Personas are a great tool for focusing the organisation on users and their goals.
Personas enable development teams to focus on the issues of greatest importance to users, and deliver them in a way that is most suitable. As importantly, personas tell web teams and contributors what not to develop. They are a constant reminder – as an A4 print out on the pin board by the desk, as a poster on the wall, as a cardboard cut out in the corner of the office – reminding developers about what’s important to users.
However, to ensure that the personas reflect ‘real’ people, they need to be based on a detailed understanding of users, their goals and their priorities: user research is required to gain real insight and understanding into user needs and motivations.
Personas are usually developed at the start of a web development, or redevelopment process. They are particularly valuable for web sites that have accumulated large amounts of content, much of which is seldom used, but which is present because content producers have published material they have – rather than what users want – and which actually gets in the way of users achieving their goals.
The right research
The right research will depend on the number of user types, the existing level of understanding of users, the ease of accessing respondents, the ‘internal credibility’ of the research required, and the budget available.
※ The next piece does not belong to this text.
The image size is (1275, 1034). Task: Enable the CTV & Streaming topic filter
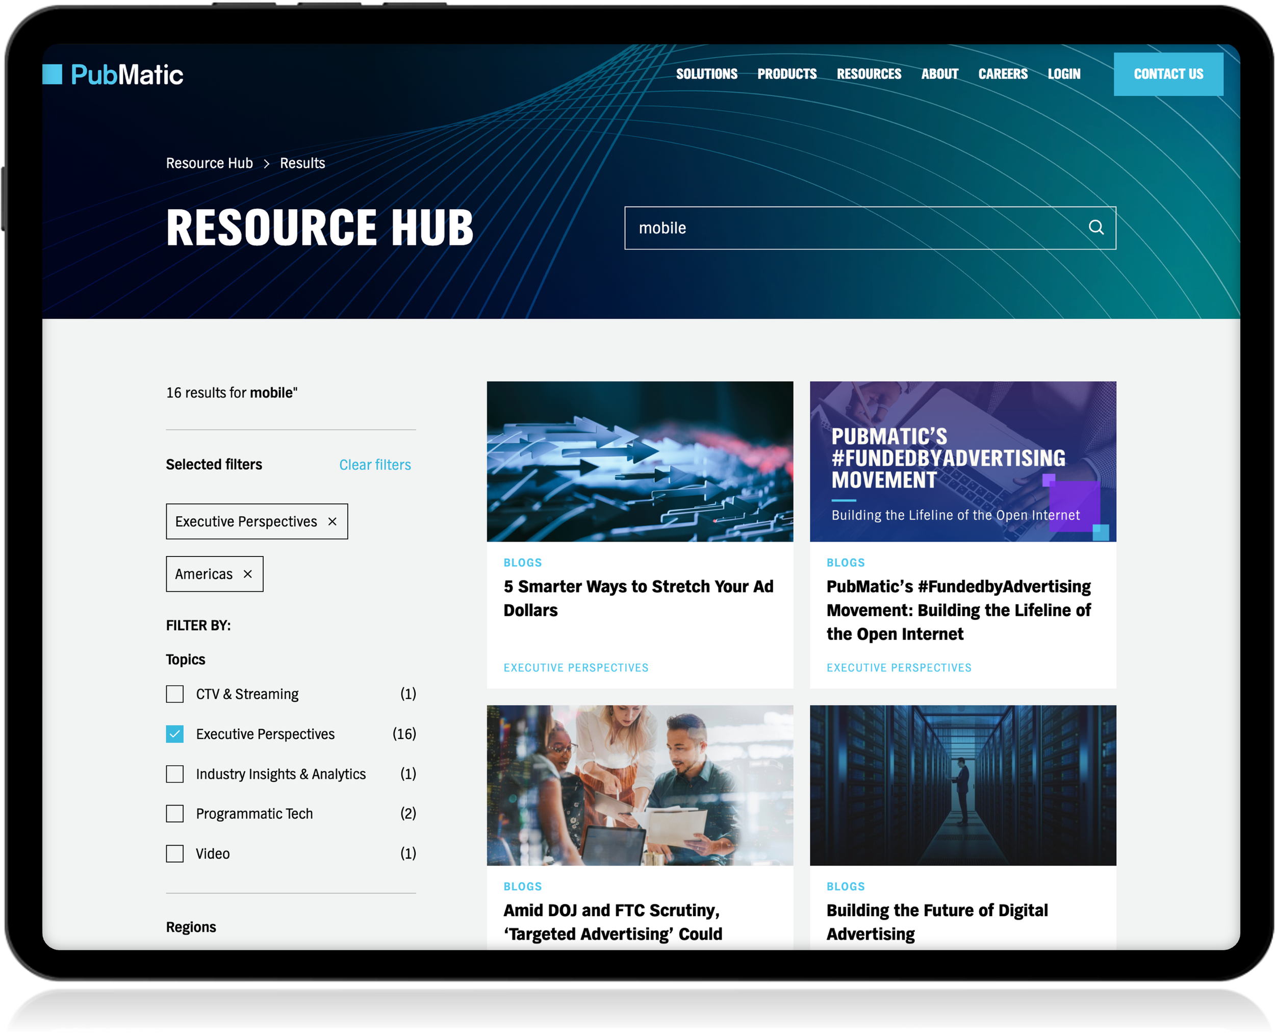click(x=174, y=694)
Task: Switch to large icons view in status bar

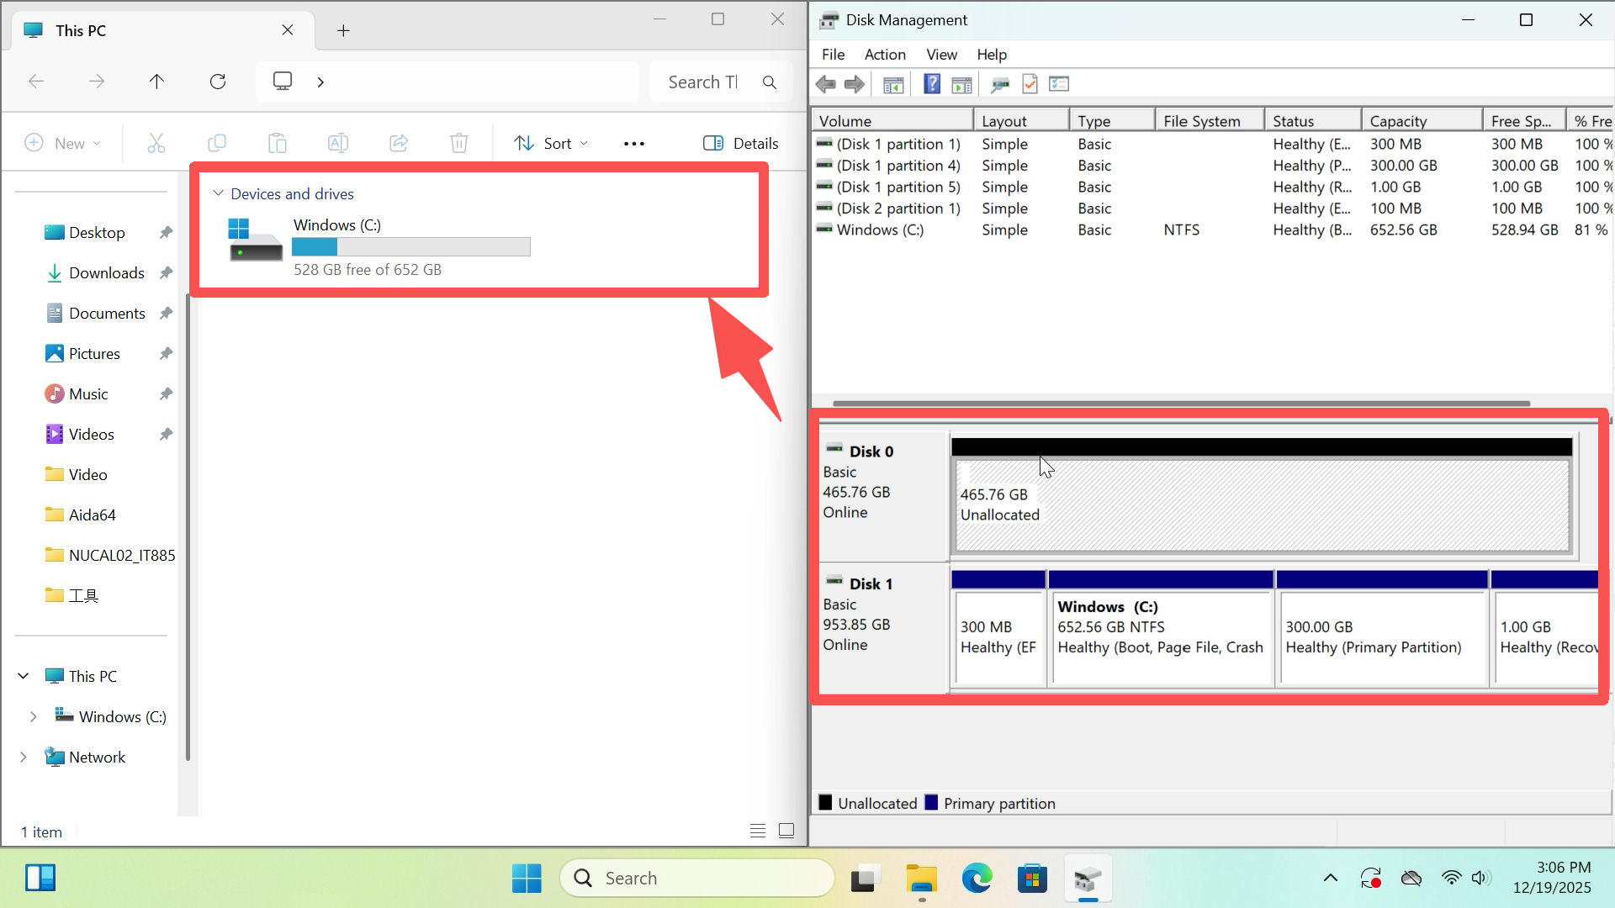Action: [x=786, y=831]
With our extensive user research experience, we can recommend an appropriate research methodology to ensure the research delivers useful outputs and provides value for money.
Action Oriented Process
A key issue is to get organisational acceptance to the final personas. We use a number of approaches to gain this but they all include ensuring key personnel gain a first hand understanding of users either by direct observation in research sessions or with video evidence shown at workshops.
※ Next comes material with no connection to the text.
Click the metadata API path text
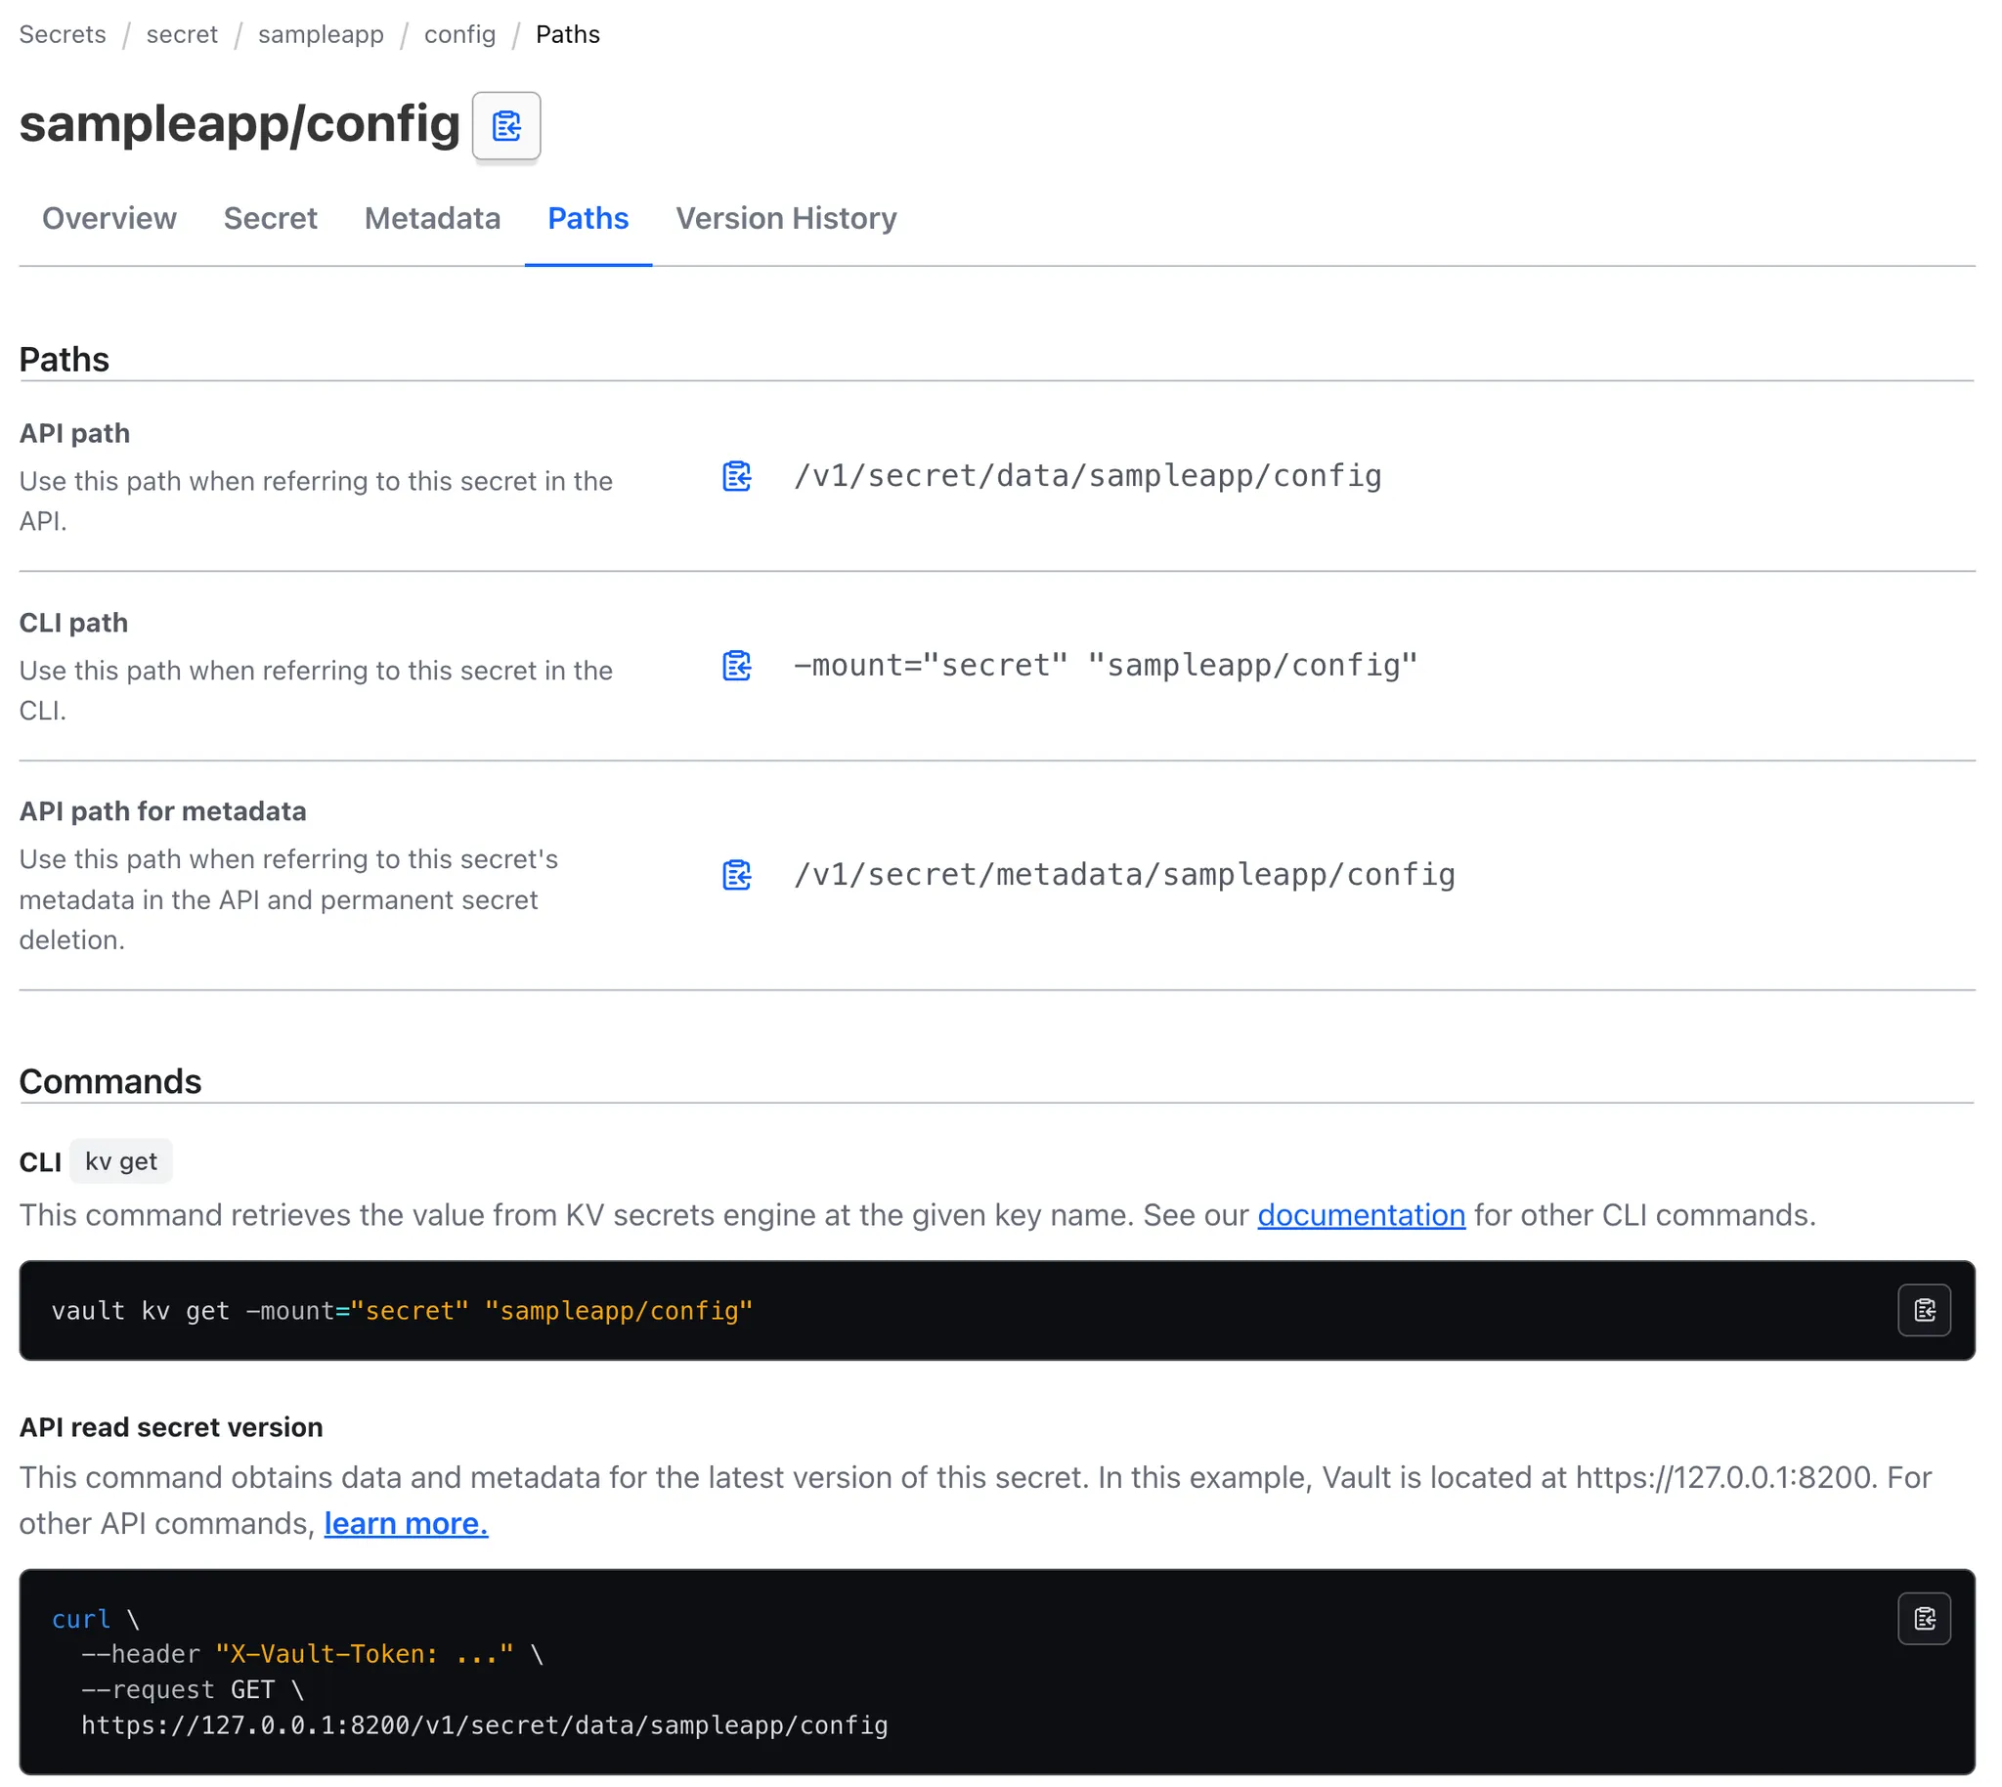 point(1123,875)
Having viewed the user evidence, a Web Usability consultant facilitates a discussion to identify the key issues. This discussion means that the client takes ownership of the research results, and develops a collective view of the issues that enables the identification of actionable results.
Web Usability consultants bring to these discussions many years experience of strategic consulting in the private and public sectors. As the situation demands, we draw on this experience to ensure the discussions are guided by this knowledge.
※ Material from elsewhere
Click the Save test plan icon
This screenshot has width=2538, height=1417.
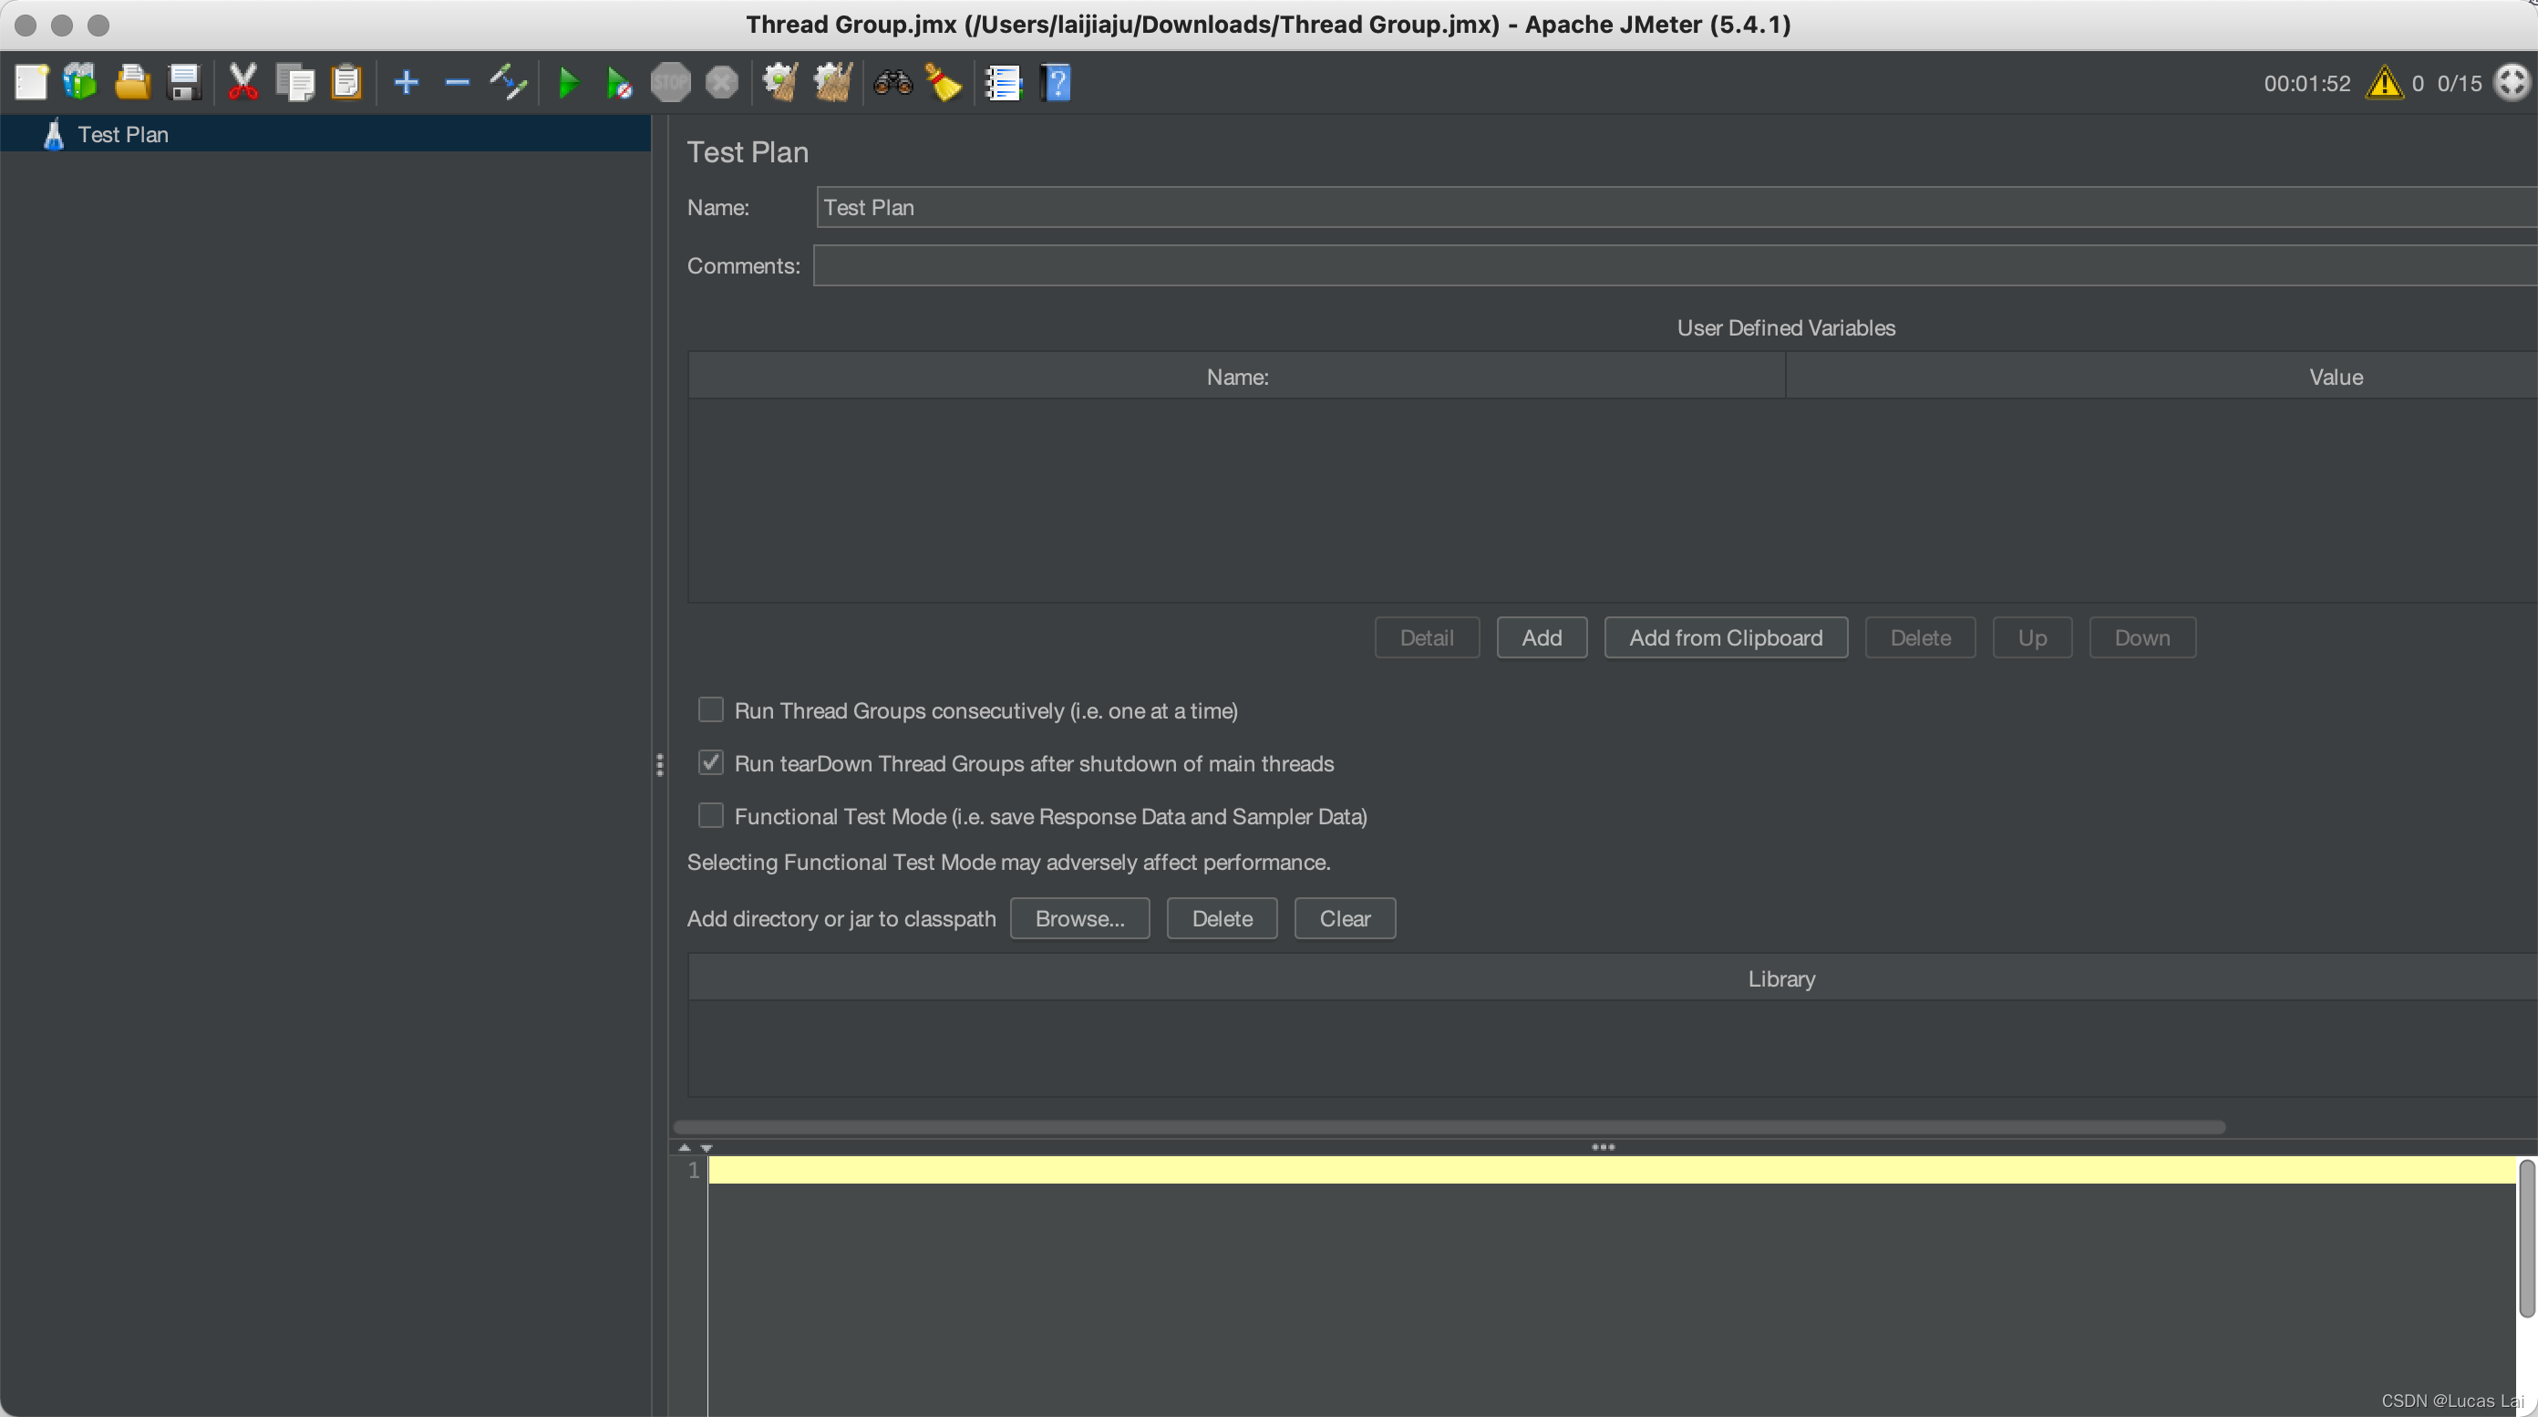[183, 83]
We plan the research in consultation with the client so the client gets the ‘right’ solution – not an ‘off the shelf’ one. We agree with the client’s project manager the key aims of the research, research methodologies, respondent profiles, research locations, timescales, etc. We prepare a discussion guide or questionnaires for the research for approval by the client’s project manager in advance of the research.
We undertake our own respondent recruitment – we do not use third parties. We believe this allows us to recruit more accurately to our client’s specification, provide greater flexibility, and treat respondents in a decent and ethical way.
Conducting the Research
How the research is conducted depends on the methodologies used, but typically includes:
- Preparing discussion guides or questionnaires
- Scheduling the research
- Undertaking the research
- Analysing the outputs
- Persona Development
Web Usability develops the personas for the target user groups based on the user research and details elements such as:
- Representative picture
- Description of target user type
- ‘Personal’ details (e.g. sex, age, home location, marital status, children, home ownership, etc)
- Occupation details
- Personal background
- Their motivations for using the site – in their own words
- The goals they want to achieve on the site and the key user journeys
- The words they would use to describe these goals
Involving key client personnel in the user research process enables them to develop significant insight into the research used for the persona development, and involves them at important decision making points in the process. This ensures their commitment and buy-in to the resulting personas, and equips them to act as ‘champions’ for the personas more broadly in the organisation.